It is worth noting that the size limitation is less significant in wobble plate engines than in classic engines with a crank mechanism, because the connecting rod deviation angles from the cylinder axis are smaller. This is expressed in the lower value of the piston side force discussed earlier and in the possibility of obtaining higher S/B ratios. Thanks to this, the PAMAR 4 engine managed to achieve a stroke to bore ratio of 6.85 at a mean piston speed of about 9.4 m/s at a nominal rotational speed of 1500 rpm. The stroke to bore proportions of the PAMAR 4 engine are clearly visible in Figure 7.

2.2.3. Uniflow Scavenging

The possibility of controlling the opening of the intake and exhaust ports by opposed pistons creates ideal conditions for uniflow scavenging. This type of scavenging is characterized by the greatest efficiency [15].
As shown by the calculations [29], there is also a relationship between the scavenging efficiency and the previously mentioned stroke to bore ratio. For the four S/B geometries analyzed there in the range from 1.08 to 2.5, it turns out that the highest parameter value corresponds to almost ideal scavenging conditions, with the efficiency increasing from 0.813 to 0.934. The analysis of the distribution of velocity vectors shows that with an increase in S/B it is possible to obtain uniform flow field with no recirculation zones. Due to the shorter axial distance between the inlet ports and the cylinder axis, the air has time to form a uniform front which pushes residual gas out of the cylinder more efficiently.

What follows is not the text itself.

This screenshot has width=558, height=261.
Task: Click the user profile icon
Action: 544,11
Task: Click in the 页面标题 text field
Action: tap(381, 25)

2.3. Downsizing and Downspeeding as PAMAR Engine Potential Demonstration

All of the above features of barrel engines mean that its performance can be significantly higher than in the case of classic designs. In order to support this thesis experimentally, the research of the PAMAR 4 engine conducted at low rotational speed was presented in the further part of this paper. The tests were aimed at determining the torque curve for the low speed range and presenting the engine performance in the context of two trends widely present in the automotive industry, i.e., downsizing and downspeeding.
Downspeeding is a procedure aimed at shifting the engine’s operating point towards lower rotational speed. The advantage of such action is the increase in mechanical efficiency and reduction of pumping losses. At lower speeds, the coefficient of friction decreases. The piston will perform fewer work cycles, which results in less friction work. Filling the cylinder is more efficient by lowering the flow velocity, which reduces the time frame when the inlet velocity is close to the speed of sound.
As presented in the publication [30], in commercial trucks for highway cruise speeds, the decrease in engine speed by every 100 rpm translates into one percentage point of fuel efficiency increase. Carbon dioxide emissions reduction was estimated at 12,000 lbs (5443 kg) per truck annually.
Downsizing is one of the most discussed design improvement directions when it comes to the review of technology progress concerning the introduction of greenhouse gas emissions and fuel economy standards. As the International Council of Clean Transportation estimates, the market share of downsized engines will be increasing significantly in the coming years [31]. The turbocharged vehicle sales have increased from 3.3% in 2004 to about 20% in 2015. A study prepared by ICCT concluded that the main advantage of downsized engines is low incremental cost compared to their fuel efficiency benefit.
Downsizing requires designers to allow higher power density, ensuring reliability achieved in larger units of the same power. Working with a higher Break Mean Effective Pressure (BMEP) allows to achieve lower throttling losses under normal driving conditions. Smaller displacement engine is likely to have smaller friction losses and lower weight.
The trend of downsizing is related to research on the most effective turbocharging methods, where the most interesting concepts include e-boosting and Variable Geometry Turbocharger. The advantage of turbochargers is the partial energy recovery of exhaust gases.
The variable compression ratio is advantageous for downsized engines. This system will ensure that knocking combustion is controlled at a higher load, while allowing for greater efficiency under normal driving conditions.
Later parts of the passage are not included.